Furthermore, the article assumes that Labour had any solutions to the social, unemployment, housing and economic problems that build up during their administration, when reading their 2010 General Election manifesto (below), there wasn’t one, other than (and similar to France) maintain the fat, expensive government, put taxes up more than the other two main parties (during a cost of living crisis) and then rely on the Mr Micawber economic and employment mantra, “something will turn up”,
news.bbc.co.uk/1/hi/uk_politics/election_2010/8615297.stm
When in France with an annual budget deficit probably a third of ours in 2010, admits penal taxation has backfired, still has a fat inefficient State taking around 57% of economic output, has hardly made a dent in their deficit, but still has over 10% unemployment, no economic growth and won’t have for another year or so at least.
So when The Guardian article looks as the Coalition achievements and severely criticises it choosing to misinform on via some of the “Fairytale” analysis, it disingenuously leaves out that THE ALTERNATIVE was a UK economy structured along the French country model, with massive/critical new investment needed in new homes, new nuclear power stations and other infrastructure projects, with an additional £100 billion (approx) annual deficit a year (versus France), to help the unemployed, the poor, those needing social housing etc etc.

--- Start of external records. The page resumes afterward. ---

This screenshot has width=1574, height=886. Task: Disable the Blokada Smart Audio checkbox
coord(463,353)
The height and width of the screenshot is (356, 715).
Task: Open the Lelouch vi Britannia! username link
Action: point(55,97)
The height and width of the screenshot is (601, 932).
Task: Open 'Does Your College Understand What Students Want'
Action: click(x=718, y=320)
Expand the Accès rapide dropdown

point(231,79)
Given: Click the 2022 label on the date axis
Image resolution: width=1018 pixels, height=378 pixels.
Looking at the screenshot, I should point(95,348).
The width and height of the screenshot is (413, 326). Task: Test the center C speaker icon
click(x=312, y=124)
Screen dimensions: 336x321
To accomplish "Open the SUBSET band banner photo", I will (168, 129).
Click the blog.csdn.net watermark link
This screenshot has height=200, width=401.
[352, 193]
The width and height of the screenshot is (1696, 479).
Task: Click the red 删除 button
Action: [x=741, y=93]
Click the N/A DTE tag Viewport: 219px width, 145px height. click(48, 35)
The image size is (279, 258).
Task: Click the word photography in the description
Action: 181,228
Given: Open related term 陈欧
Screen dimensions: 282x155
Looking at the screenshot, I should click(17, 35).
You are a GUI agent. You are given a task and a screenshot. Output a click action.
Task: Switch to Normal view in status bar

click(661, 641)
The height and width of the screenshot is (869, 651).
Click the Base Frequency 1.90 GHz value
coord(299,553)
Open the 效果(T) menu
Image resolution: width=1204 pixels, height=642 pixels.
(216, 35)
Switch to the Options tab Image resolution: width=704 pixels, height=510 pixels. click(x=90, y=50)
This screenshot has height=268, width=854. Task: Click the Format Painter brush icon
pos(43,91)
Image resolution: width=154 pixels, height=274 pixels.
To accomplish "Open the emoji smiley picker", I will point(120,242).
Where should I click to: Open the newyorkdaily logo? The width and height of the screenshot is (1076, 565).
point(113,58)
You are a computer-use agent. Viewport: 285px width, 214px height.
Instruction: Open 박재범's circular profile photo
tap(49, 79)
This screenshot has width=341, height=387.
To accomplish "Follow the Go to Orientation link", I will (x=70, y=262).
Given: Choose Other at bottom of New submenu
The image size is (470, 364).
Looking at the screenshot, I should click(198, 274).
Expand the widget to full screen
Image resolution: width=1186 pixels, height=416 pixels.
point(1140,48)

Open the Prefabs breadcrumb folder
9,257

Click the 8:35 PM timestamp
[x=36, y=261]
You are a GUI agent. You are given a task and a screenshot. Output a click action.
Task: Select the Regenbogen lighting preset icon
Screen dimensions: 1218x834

But lets address Ha-Joon Chang’s in ‘bite sized’ chunks, starting with Labour’s 1997 to 2010 spending, as poster caroldecker advised, was INITIALLY ( from 1997 to adopt previous Conservative budgets/spending, that Brown had to promise he’d adopt in the campaign running up to the election, to voters with a memory of 1990’s destructive ‘tax and spend’ policies – pretty much the same as the CURRENT Labour Party in opposition.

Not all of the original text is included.